- **WHAT IS NEEDED**: From the deficiency passage below, list every property that it says the networks \(G\) and \({G}^{*}\) share.

- **PROVIDED TEXT**:
— begin —
The deficiency is often characterized as a measure of how tightly the complex formation rate vector, i.e. the image of the steady state flux space under mapping \(\mathbf{A}\), is constrained at steady state1, that is, the algebraic dimension of the deficiency space. Let us next focus on cases where \({C}_{b}\) is a nonstoichiometric BC. Given that \(G\) and \({G}^{*}\) have the exact same flux distributions and the exact same incidence matrix, the contrast in their deficiency values is intriguing.

It is worth noting that the deficiency, as defined in (5) or (6), completely neglects of the fine details of the directionality of reactions, or the active bounds on flux through reactions. The reaction arrows exert their influence only to the extent that they serve to partition the complexes into linkage classes1. For the rather abstract notion of unconstrained networks, it is trivial to show that the deficiency value coincides with the dimension of the deficiency space, that is

$$\mathrm{dim}\mathcal{D}\left(G\right)=\mathrm{dim}\left(\mathrm{ker}\left(\mathbf{Y}\right)\cap \mathrm{im}\left(\mathbf{A}\right)\right)=\delta .$$

However, in more practical settings, e.g. the constrained framework presented in flux balance analysis of metabolic networks, the deficiency –as defined– should be understood only as an upper bound on the dimension of the deficiency space, that is, the following more general relation holds

$$\mathrm{dim}\mathcal{D}\left(G\right)\le \mathrm{dim}\left(\mathrm{ker}\left(\mathbf{Y}\right)\cap \mathrm{im}\left(\mathbf{A}\right)\right)=\delta .$$

In the case of \(G\) and \({G}^{*}\), the two networks form identical complex formation rate vectors at steady state, that is, have identical deficiency spaces. However, the nominal deficiency of \(G\),\(\delta ,\) is larger than that of \({G}^{*}\), i.e.\({\delta }^{*}=\delta -1\). This suggests that, due to abovementioned factors, the network \(G\) is in fact more constrained at steady state than is reflected by \(\delta =\mathrm{ker}\left(\mathbf{Y}\right)\cap \mathrm{im}\left(\mathbf{A}\right)\). Those factors cause the deficiency of \(G\) to be effectively less than \(\delta\), and no larger than \({\delta }^{*}\).
— end —
- **RAW DATA**:
— begin —
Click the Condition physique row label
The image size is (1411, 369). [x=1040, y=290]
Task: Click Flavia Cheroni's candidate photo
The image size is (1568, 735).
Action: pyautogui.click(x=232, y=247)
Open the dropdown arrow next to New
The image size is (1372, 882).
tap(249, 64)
— end —
- **RESPONSE TO THIS TASK**:
- The exact same flux distributions
- The exact same incidence matrix
- Identical complex formation rate vectors at steady state
- Identical deficiency spaces